Wrong. At least in some cases. This is especially common in long pipes in flat areas where using gravity flow would move the flow, but at a very low velocity, in very big pipes. This generally occurs in long sewage force mains (rising mains that aren’t rising). I’ve run into such pipelines a few times over the years.
To maintain adequate self-cleaning velocity, you need smaller pipes, which means you need to pump. By varying the diameter in model runs, you can look at the effect of trading off velocity vs. head loss.
Once you gather the data about the pipeline, the next step is to generate the system head curve. OpenFlows WaterGEMS and OpenFlows WaterCAD have powerful tools that can make this complex task easy. The procedure is the same as for any other pump, but the curve looks a little different.
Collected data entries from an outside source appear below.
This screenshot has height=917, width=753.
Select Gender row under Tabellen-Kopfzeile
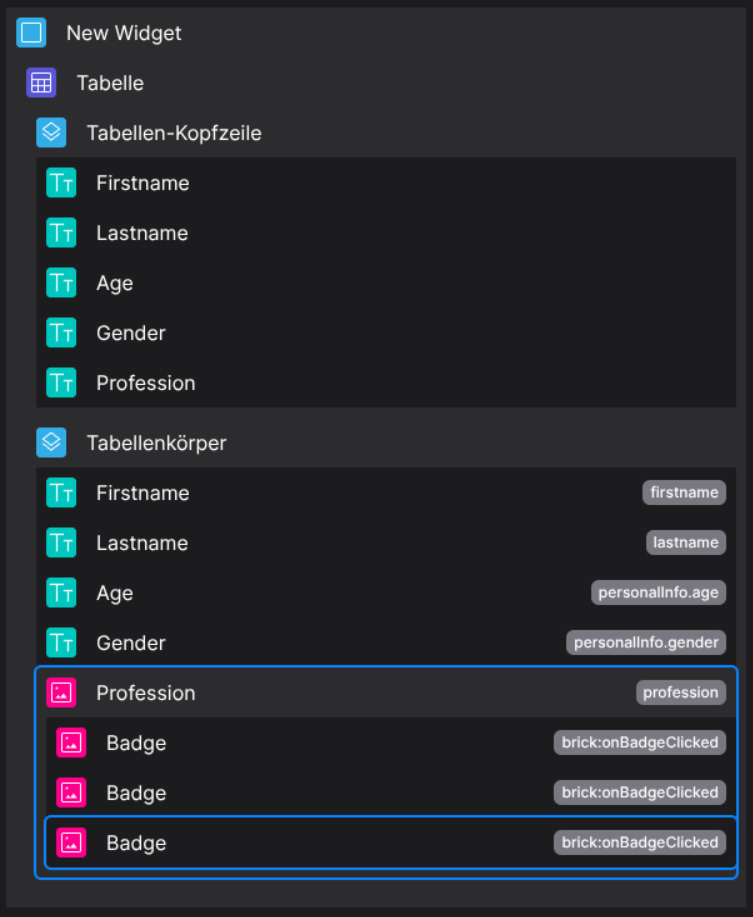click(x=131, y=333)
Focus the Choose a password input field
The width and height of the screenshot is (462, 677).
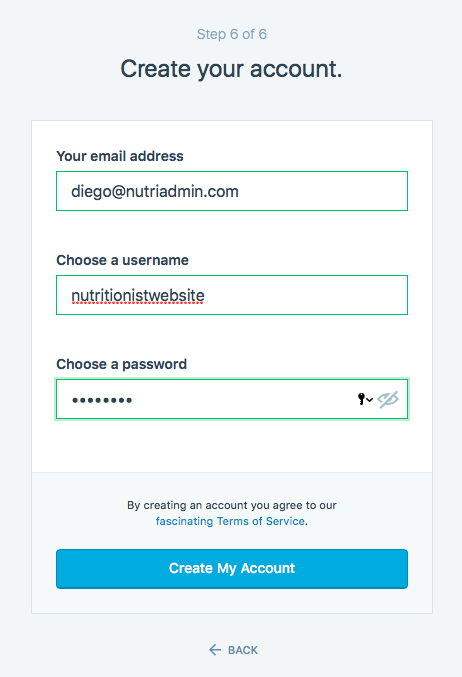tap(232, 399)

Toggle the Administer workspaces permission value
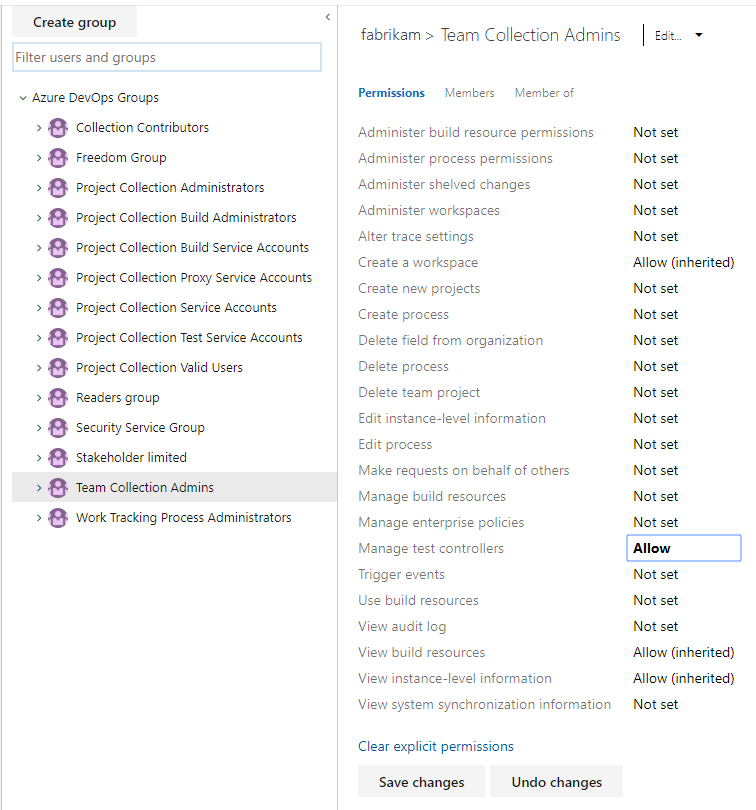655,210
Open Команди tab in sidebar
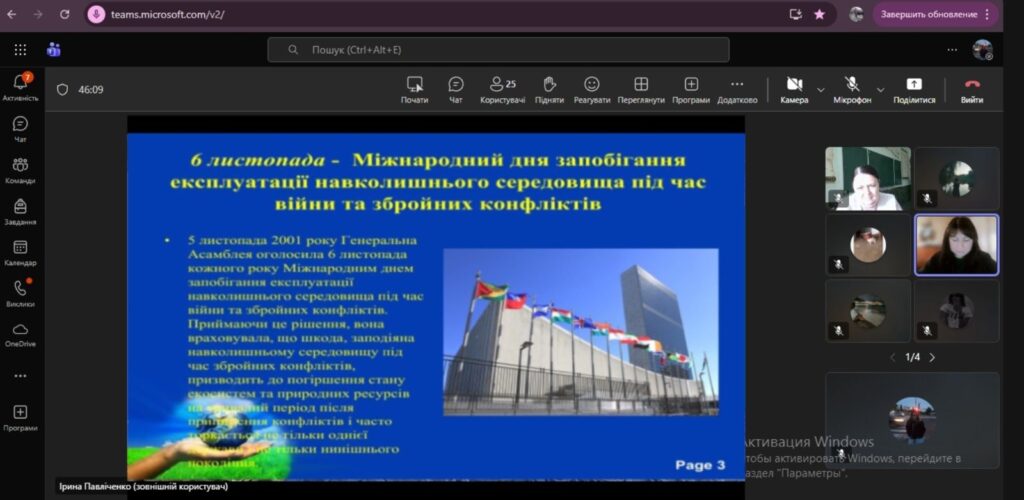 [20, 170]
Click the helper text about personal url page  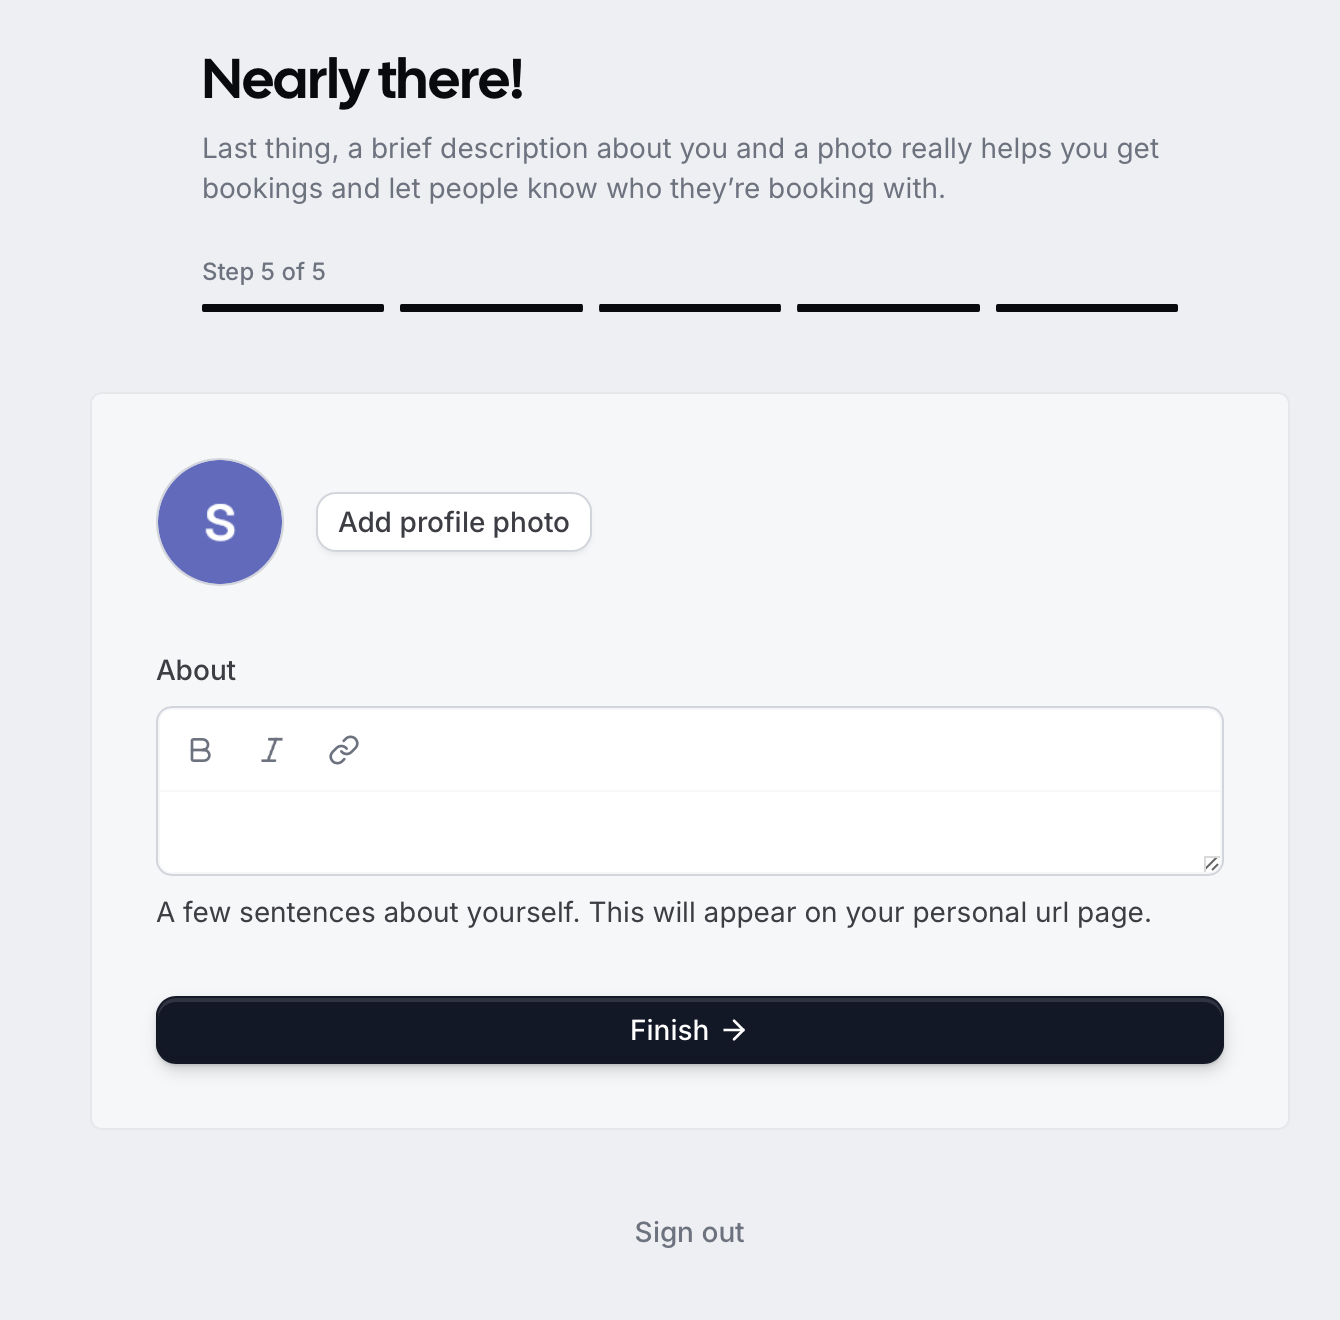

Instead of the system head curve intersecting the vertical axis at a height corresponding to the lift, the intersection point is at a negative value, as shown below.
How do you interpret such a curve? The green system head curve intersects the head = 0 line at about 7 MGD, which means that for flows less than 7 MGD, there is no need to pump. Gravity will move the flow. If the desired flow exceeds 7 MGD, the pump must be turned on. The flow with one pump on (blue line) would be 8 MGD. If more flow was needed, a second pump could be turned on (red line), but the flow would only increase to about 8.6 MGD. Each pump would discharge 4.3 MGD as they fight for the capacity of the force main.
The reason for this was that at 8 MGD the velocity was already high, and friction losses were very large as demonstrated by the steep system head curve. Running two pumps would be a waste of energy.
In this particular system, the dry weather flow was less than 8 MGD, so the system ran by gravity most of the time. It only reached 8 MGD during wet weather events. The pipeline was 22,000 ft through congested areas, so paralleling or replacing the pipeline was prohibitively expensive. The solution, at least for now, was to install some very large equalization tanks to handle flows greater than 8 MGD until the tanks can be pumped down once the inflow decreases.
The example above was for a case with a large change in elevation along the pipeline, such that by the time the pump needed to be turned on, the velocity was already high, and friction losses were large. This will not always be the case. Downhill pumping can work efficiently over a wide range of flows, and works best the elevation drop is not too large.